▶ _Problem description_
Lay out the data as a Markdown table with the columns Row and Line, starting at the first line and ending at the line that contains "the text element". Skip blank lines and leave the pictures out.

▶ _The input_
○ ○ ○ ○ ○ ○ ○
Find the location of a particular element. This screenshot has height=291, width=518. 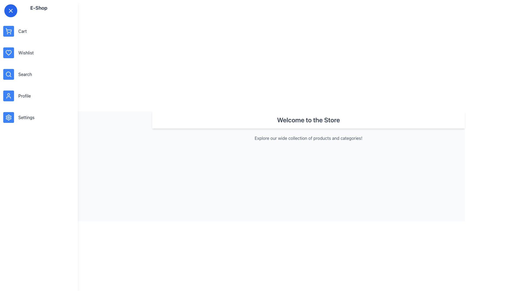

the text element displaying 'Explore our wide collection of products and categories!' located below the heading 'Welcome to the Store' is located at coordinates (308, 138).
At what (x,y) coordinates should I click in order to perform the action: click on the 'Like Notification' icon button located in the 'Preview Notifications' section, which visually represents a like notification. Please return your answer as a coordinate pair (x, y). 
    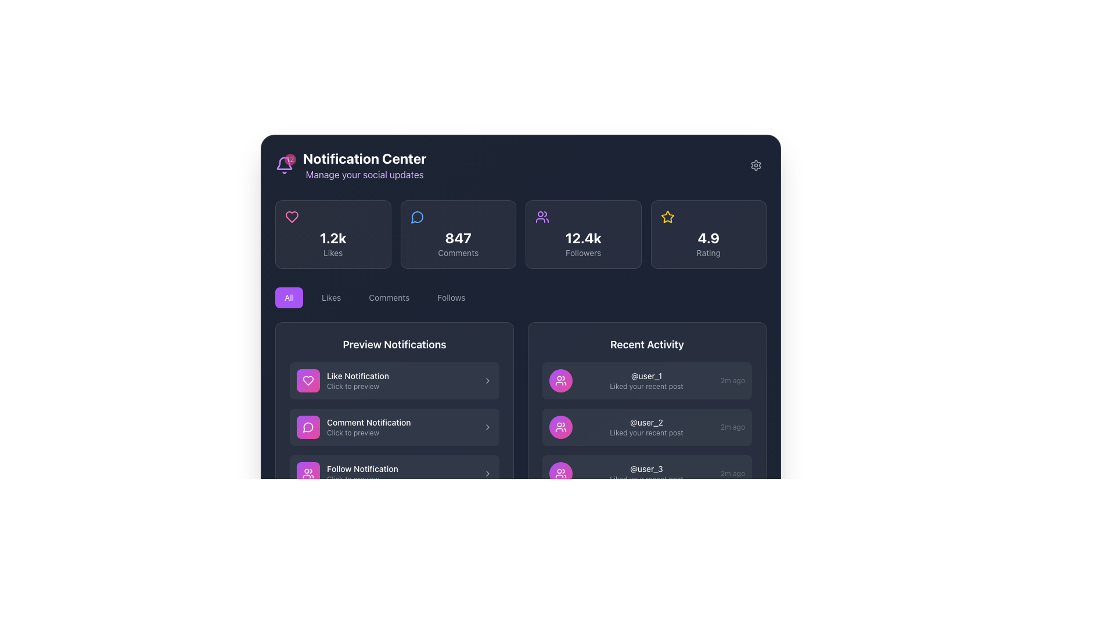
    Looking at the image, I should click on (308, 380).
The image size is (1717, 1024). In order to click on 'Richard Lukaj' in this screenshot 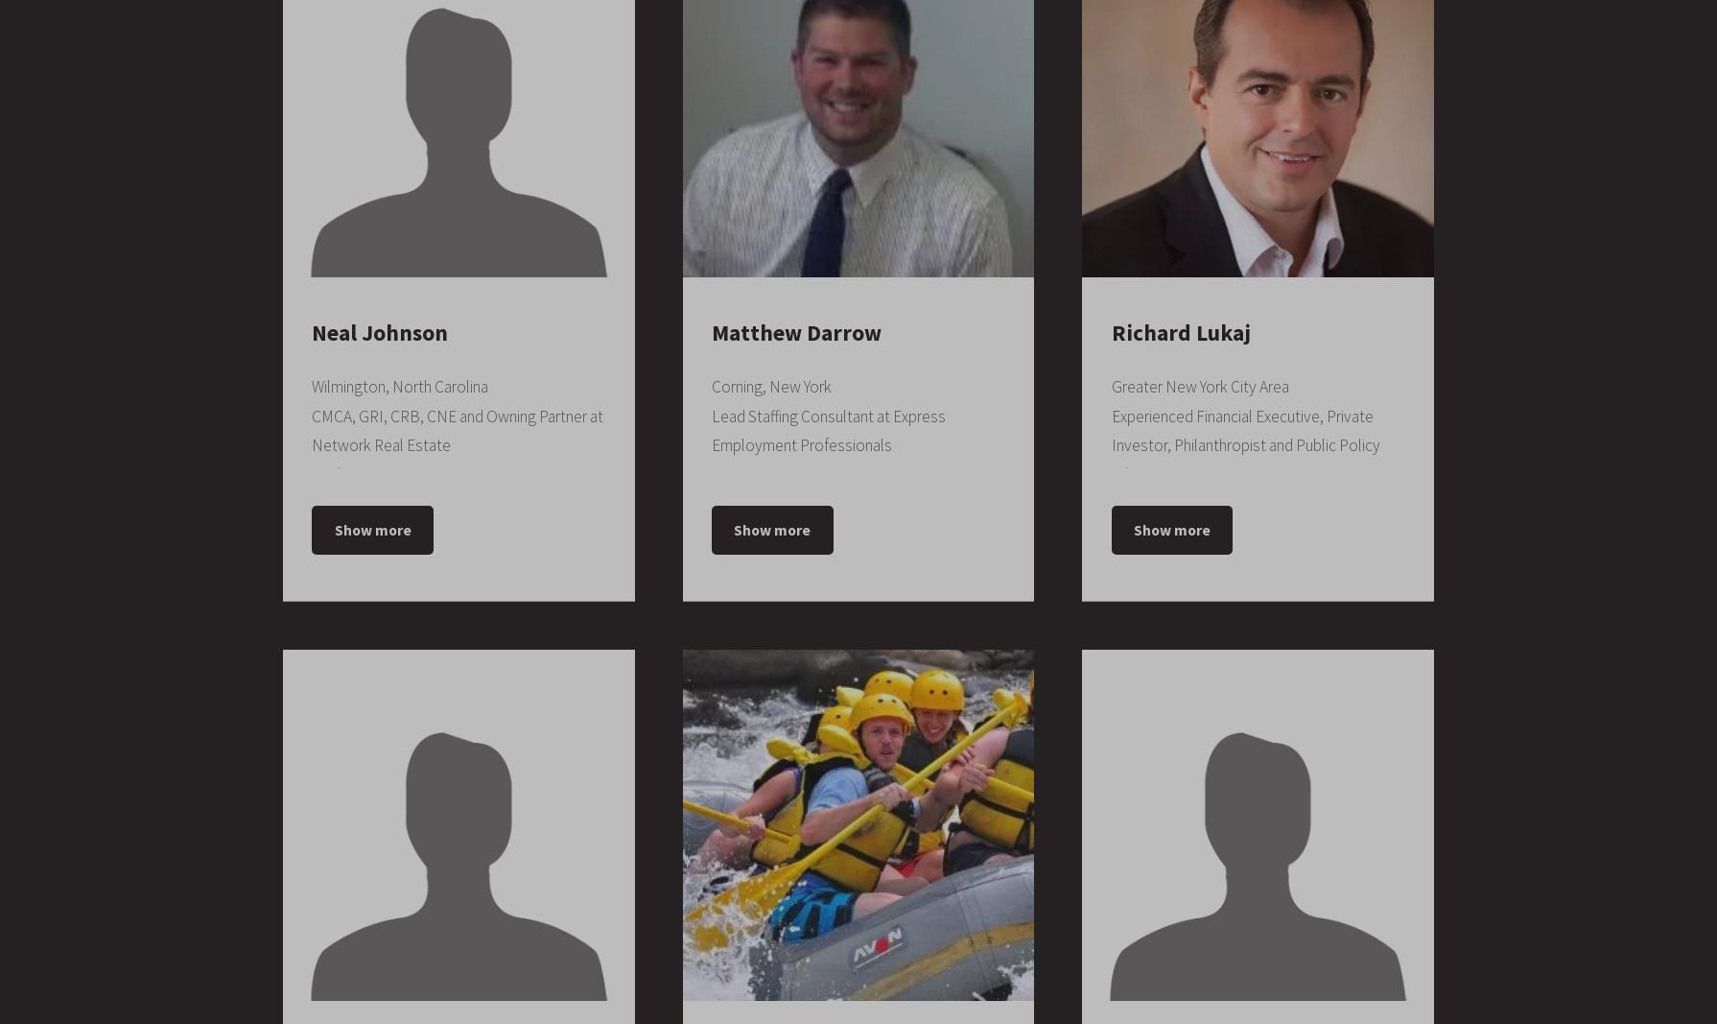, I will do `click(1180, 332)`.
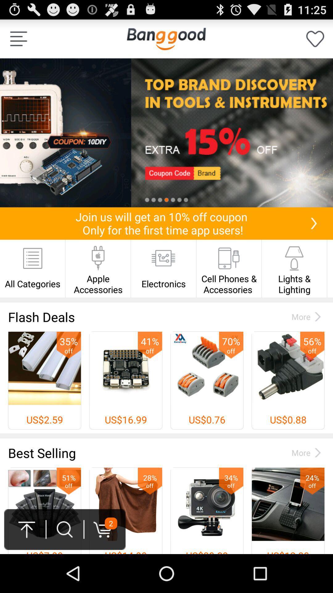 This screenshot has width=333, height=593. What do you see at coordinates (167, 132) in the screenshot?
I see `top tools and instruments` at bounding box center [167, 132].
○ ○ ○ ○ ○ ○ ○
▶ _Written answer_
| Row | Line |
|---|---|
| 1 | Find the location of a particular element. This screenshot has height=291, width=518.  |
| 2 | the text element displaying 'Explore our wide collection of products and categories!' located below the heading 'Welcome to the Store' is located at coordinates (308, 138). |